The film, which is based on the short story Barn Burning by Haruki Murakami, received an average of 3.8 from Screen’s jury of ten critics, thereby surpassing the 3.7 achieved by Toni Erdmann in 2016.

All critics awarded it the full 4/4 stars with the exception of Bangkok Post’s Kong Rithdee and Libération’s Julien Gester and Didier Péron, who still gave it high scores of 3.

The Screen review described it as ’quietly devastating…a film of wondrous complexity and inscrutability’.

Two further titles have also taken their place on the grid. Stéphane Brizé’s At War, about French workers at a car plant fighting to keep their jobs and starring Vincent Lindon, took an average of 2.1. Gester and Péron were not impressed, giving it 0 stars, but it fared better with Ellemen’s Wang Muyan, Positif/France Culture’s Michel Ciment, Meduza’s Anton Dolin and Screens own critic, who each gave it 3.

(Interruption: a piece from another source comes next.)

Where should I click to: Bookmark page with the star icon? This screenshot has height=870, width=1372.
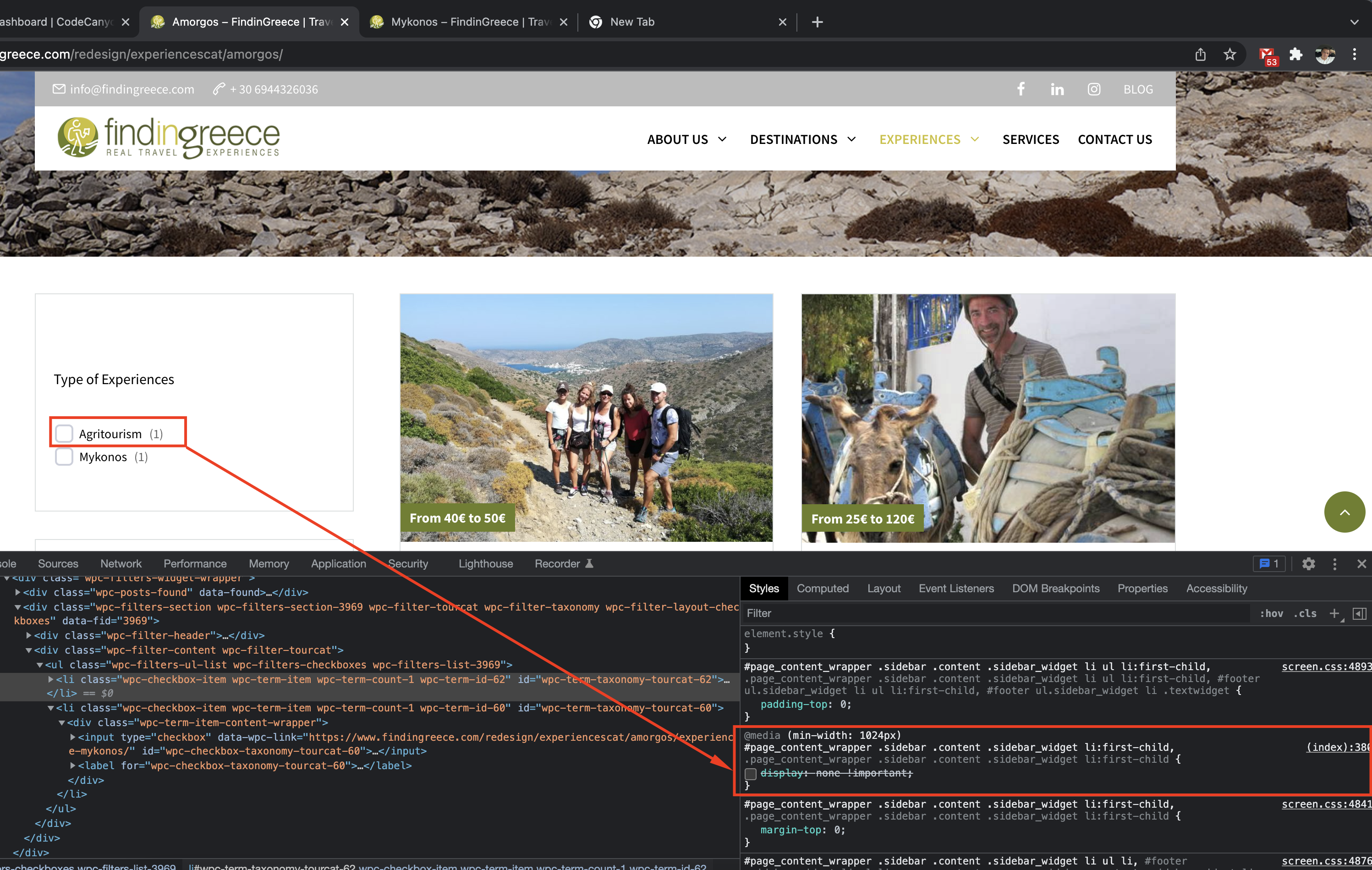[1229, 55]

Under The Silver Lake, David Robert Mitchell’s follow-up to It Follows in which an LA drifter called Sam (Andrew Garfield) goes in search of a missing girl, split opinion amongst jury critics. It arrived at the exact mid-point with an average score of 2.0; only Gester and Péron and Dolin gave it that exact score, with all other critics either choosing 1 (poor) or 3 (good).

Five titles have the opportunity to knock Burning from its lofty perch; next up are Matteo Garrone’s ‘urban western’ Dogman , and Nadine Labaki’s Capernaum, set in a Palestinian fishing village.